**実施事項**:
A) 入試の試作問題を論じた文章で、問3に出てくる「機器(B)」は何を指しているか。
B) 入試の試作問題を論じた文章の続きを、最後の文の後から書け。

**提示された抜粋**:

━━━━━━━━━━

安田 豊 (京都産業大学 情報理工学部)

 連載『教科「情報」の入学試験問題って?』,今回は大学入試センターが公開した試作問題のうち「旧情報(仮)」の第4問をとりあげます.第4問ではネットワークとセキュリティ関連の事項を扱っています.

 第4問は9つの小問からなりますが,それらすべてが前文で示される3人の家庭のネットワーク環境(と言っても1つはネットワーク「なし」環境ですが)に関連する形で提示されます(図-1).

図-1 3人が絵を描いたホワイトボード

 実に手描き感あふれる図ですね.こうした具体的なネットワーク環境を起点にさまざまな検討を行い,それぞれの検討で必要となる関連事項に対する理解を問いたかったのだと推測します.本稿ではこの具体的な環境と問いかける内容の関連付けについて見ていきます.

 ところでネットワークやセキュリティ関連の問題を作るのはかなり難しい側面があります.後半ではそのことについても少し考察してみようと思います.

 表-1に9つの小問の概要を示します.また,各問が主にネットワーク分野とセキュリティ分野のどちらに強く関係しているかを記号「N」「S」でマークしておきます.

表-1 小問の構成

 分量としてはセキュリティ分野が多めで,また問題の難易度としてもセキュリティ分野の方が高めに設定されているように思えます.本稿ではそのセキュリティ分野の問題を1つとりあげ,詳しく見てみましょう.

注1) 問題文にそのまま「ブルートフォース(総当たり)攻撃」と出ているのですが,この語は教科「情報」の教科書に登場したことはないと思われます.知らなくても「総当たり」という表現から推定して解くこともできそうですが,少し無理があるかなとも思いました.もちろん試作問題ですから本番ではより洗練されたものが出されると思いますが.


問3「セキュリティ対策として適当なものを2つ選べ」

 図-2に問3をそのまま引用します.

図-2 問3(全文)

 問題中の「機器(B)」とはチヒロさんの家の無線LANアクセスポイント機能付きのブロードバンドルータ(いわゆるWi-Fiルータ)です.

 この問題をストレートに解こうとすると,4つの選択肢でそれぞれ指定された操作や処置をしたとき,それがセキュリティ対策としてプラスに働くかマイナスに働くか,あるいはまったく関係ないかを判断することになります.各選択肢について,1つずつそのようにして検討してみます.

━━━━━━━━━━

**記載項目**:
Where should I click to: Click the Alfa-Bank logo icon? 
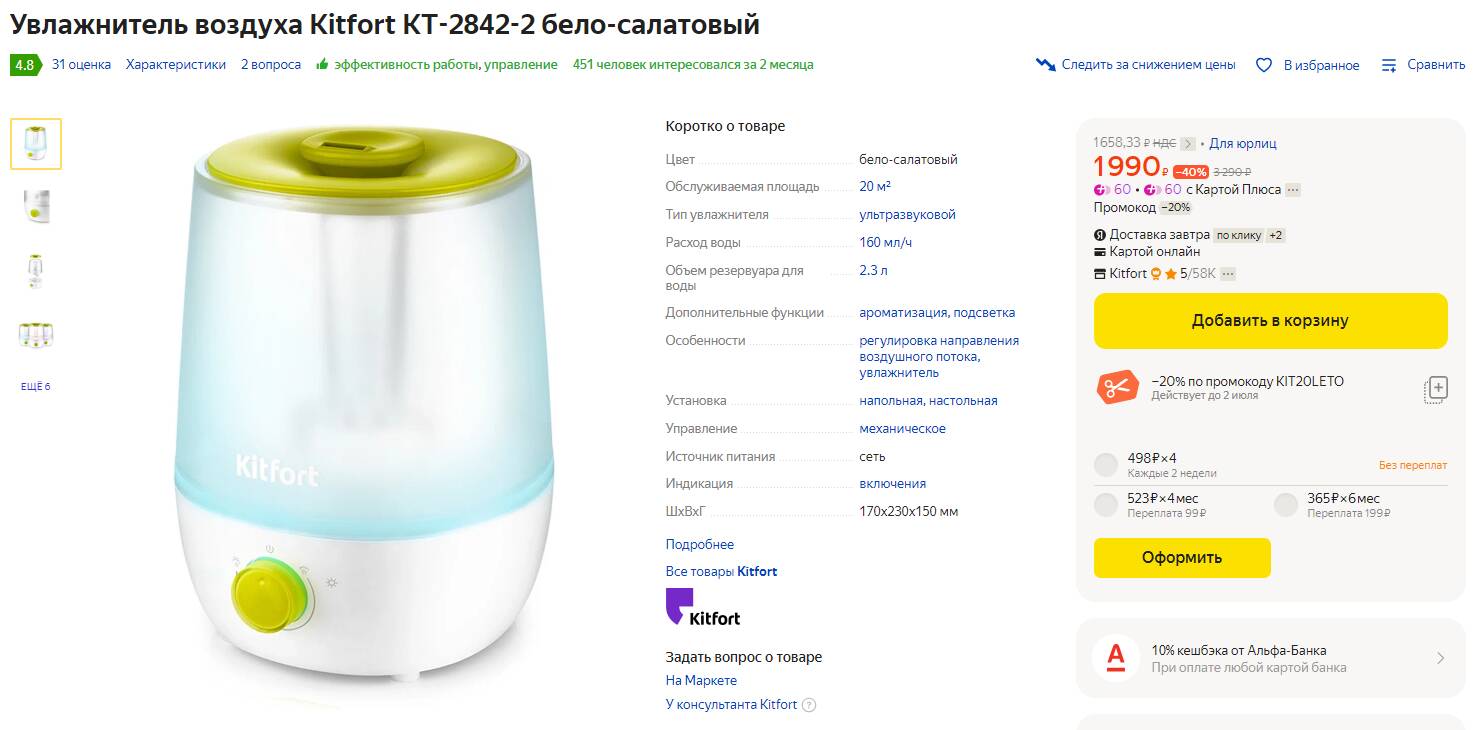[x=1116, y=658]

━━━━━━━━━━

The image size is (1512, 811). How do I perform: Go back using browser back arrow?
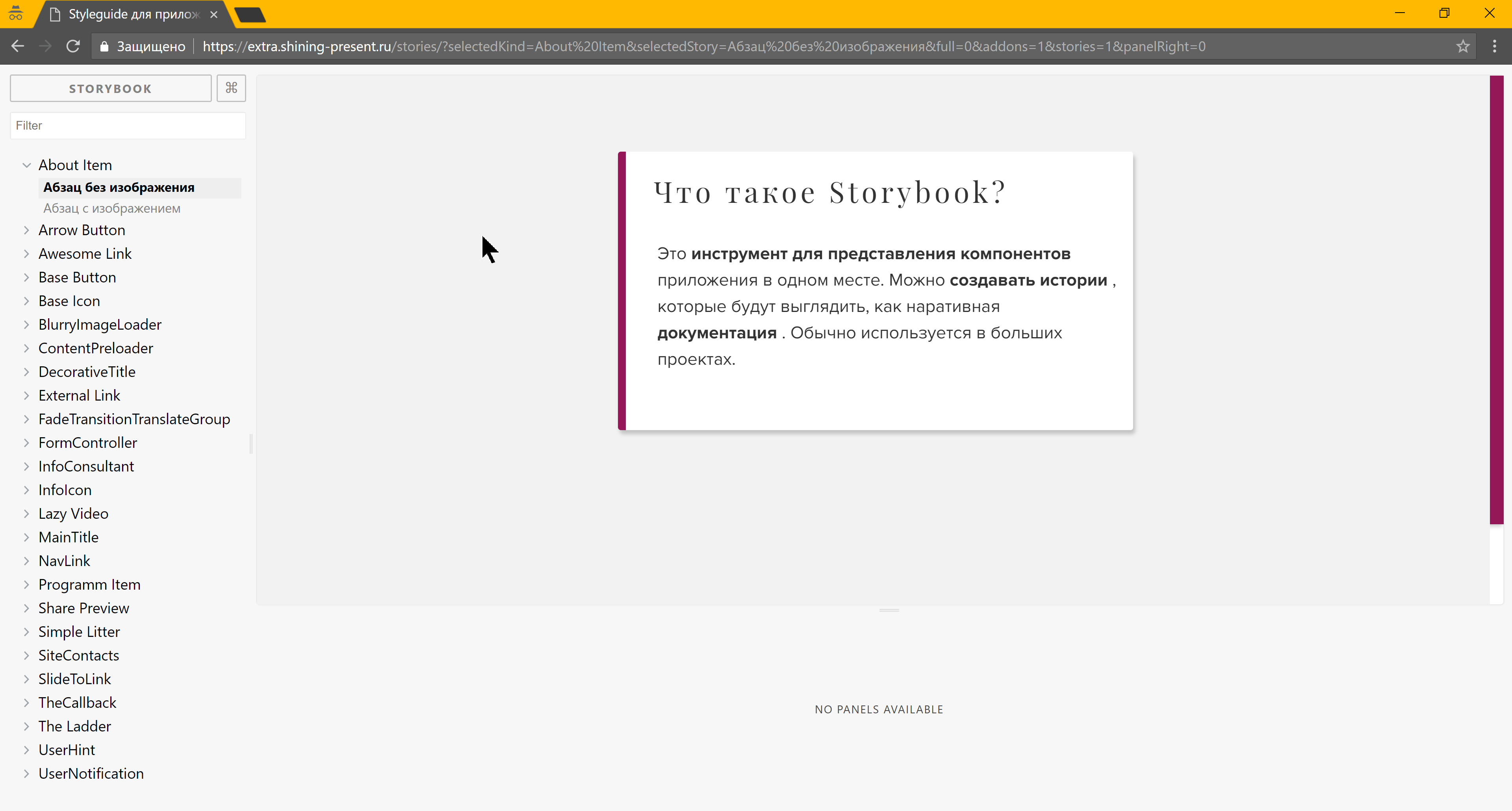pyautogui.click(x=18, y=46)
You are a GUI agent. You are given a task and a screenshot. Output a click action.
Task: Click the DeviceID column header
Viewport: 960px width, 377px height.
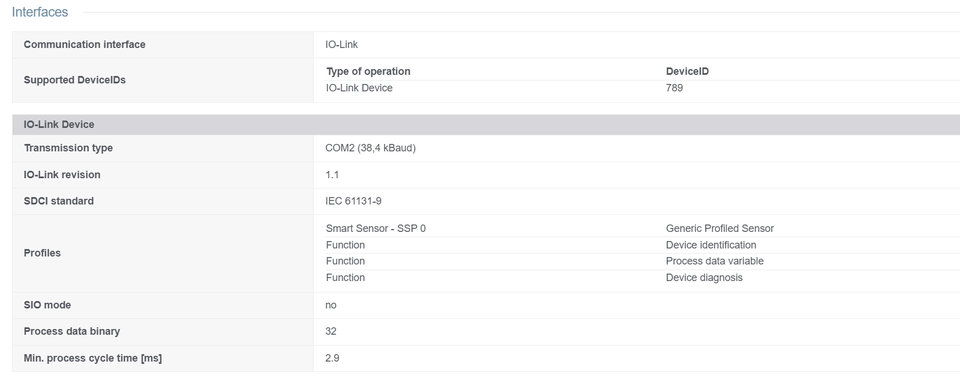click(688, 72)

━━━━━━━━━━

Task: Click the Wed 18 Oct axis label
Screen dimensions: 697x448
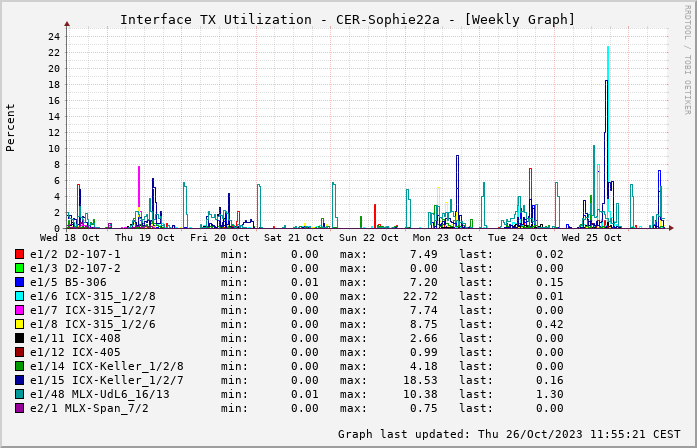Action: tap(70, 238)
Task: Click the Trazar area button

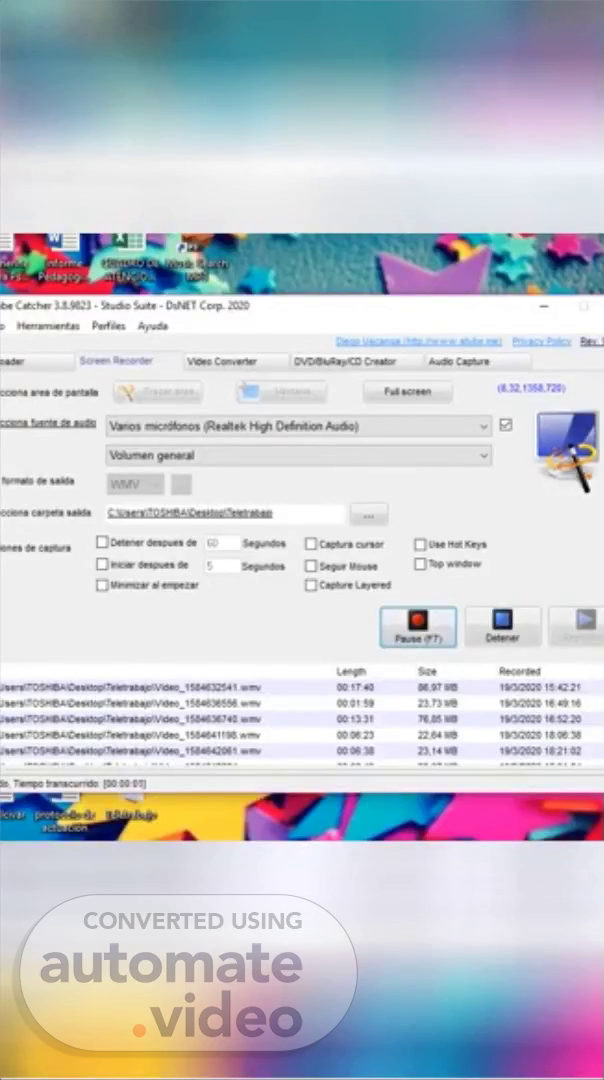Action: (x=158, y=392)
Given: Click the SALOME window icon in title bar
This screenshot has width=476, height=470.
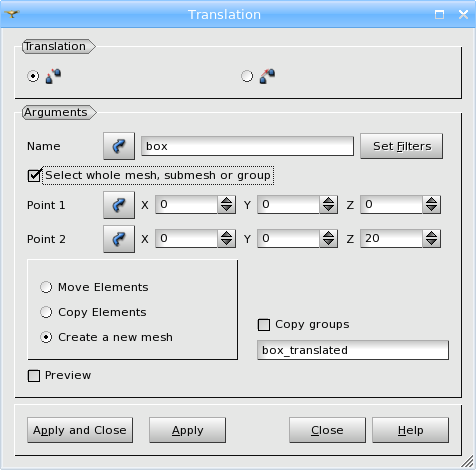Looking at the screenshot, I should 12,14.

━━━━━━━━━━

**各事項の解答**:
A) チヒロさんの家の無線LANアクセスポイント機能付きのブロードバンドルータ(いわゆるWi-Fiルータ)です。

B)
 選択肢(0)は簡単に言えば「初期パスワードの変更」です.この状況を把握するには,まずWi-Fiルータの設定作業はネットワーク越しに行うものであり,その際に管理者のパスワードが要求される,そしてそのパスワードは初期状態では共通であったり機体ラベルに書かれていたりして危険だ,という3つのことを知っているか,あるいは記述から読み取ることが必要です.それが揃えば初期設定からパスワードを変更することの意味,つまりセキュリテイ対策としての効果について判断できる,というわけです.つまりこの操作はセキュリティ対策的に「プラス」だと判断できます.

 選択肢(1)「パスワードを短くする」 についてはWi-Fiルータの設定操作にパスワードがあり,またパスワードの強度(破られにくさ)がその長さに依存していることを理解している必要があります.この2つのことが分かっておれば,パスワードを短くすることはセキュリティ対策的には「マイナス」だと判断できます.

 選択肢(2)「中継機器の設置」ですが,そうした機器の存在を知らない受験者も,記述から機能・役割を推定することはできるでしょう.その上で無線LAN接続の範囲が広がった際のセキュリティ的なリスクについて検討することになります.予想外のところから第三者が接続を試みる可能性が上がる点をマイナス評価することはあっても,プラス側の作用はあまり想像できません.もちろんこの中継機器が機器(B)より強い暗号化に対応していたり,MACアドレス認証などの機能を持っていれば話は別ですが,そのような説明は問題文中には登場しないため,セキュリティ対策的には「無関係」「少なくともプラスではない」と判断することになるでしょう.

 選択肢(3)「(Wi-Fiに接続する際の)より強い暗号化のプロトコルの設定(注2)」ですが,この状況を把握するには,まずWi-Fiの接続には複数の暗号化プロトコルが用意されていることを知らねばなりません.またそれが通信プロトコルと結びついたものであることを理解していなければ「問題の説明記述がおかしい」といった種類の誤答選択肢である可能性を排除できません.それを把握できれば,この措置がセキュリティ対策的には「プラス」だと判断できるでしょう.

 かなり細かく確認しました.断片的な用語の知識ではなく,部品としての機能や役割ではなくシステムの中での動きを理解していることを問おうとする意図が感じられませんか.その目で見ると問3は良い問題です.

 しかし一方で「そのような関連事項の理解がなくとも問3は解ける」と思う人が多いでしょう.全体の情況を把握せず,断片的に選択肢の文言からセキュリティ対策的にそれがプラスに働くものを消去法を含めて2つ選べばよい,というアプローチです.実際,(0)初期パスワードの変更,(1)パスワードを短くする,(2)中継機器の設置,(3)強い暗号化のプロトコル,くらいの語句の印象からだけで正解を選べそうです.

 ネットワークとセキュリティ分野の問題の(主に作問側の)困難さは実にこれ,つまり「断片的な用語の知識」で短絡的に解くアプローチと闘うことにあります.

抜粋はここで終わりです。